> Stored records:
---*---
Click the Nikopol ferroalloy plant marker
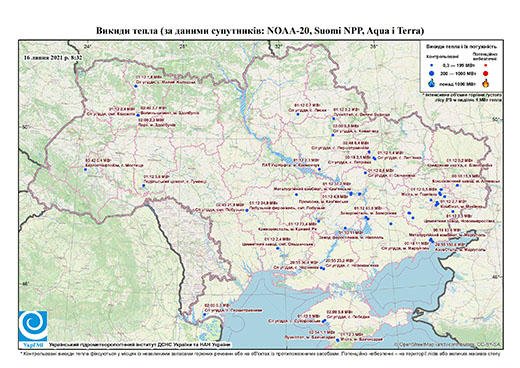 (345, 228)
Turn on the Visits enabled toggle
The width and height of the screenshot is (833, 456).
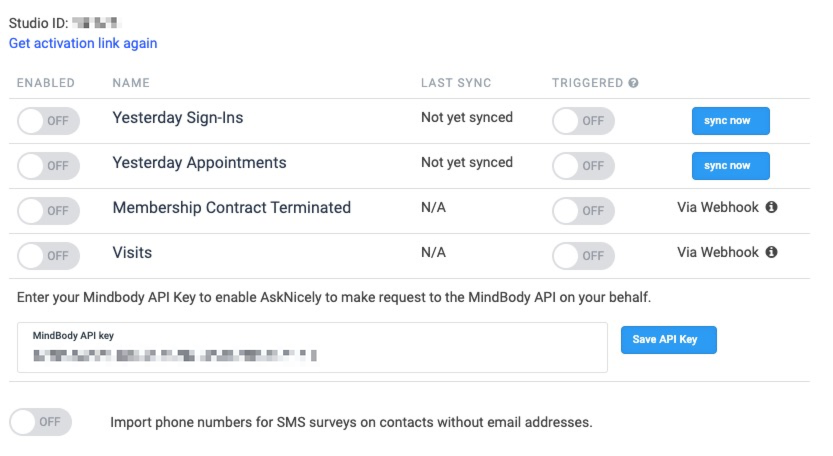47,256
---*---
> TASK TO COMPLETE: The records above are to be copied exactly, with no pictures carried over.

> REPLY TO THE TASK:
Click the Nikopol ferroalloy plant marker
 (345, 228)
Turn on the Visits enabled toggle
The width and height of the screenshot is (833, 456).
47,256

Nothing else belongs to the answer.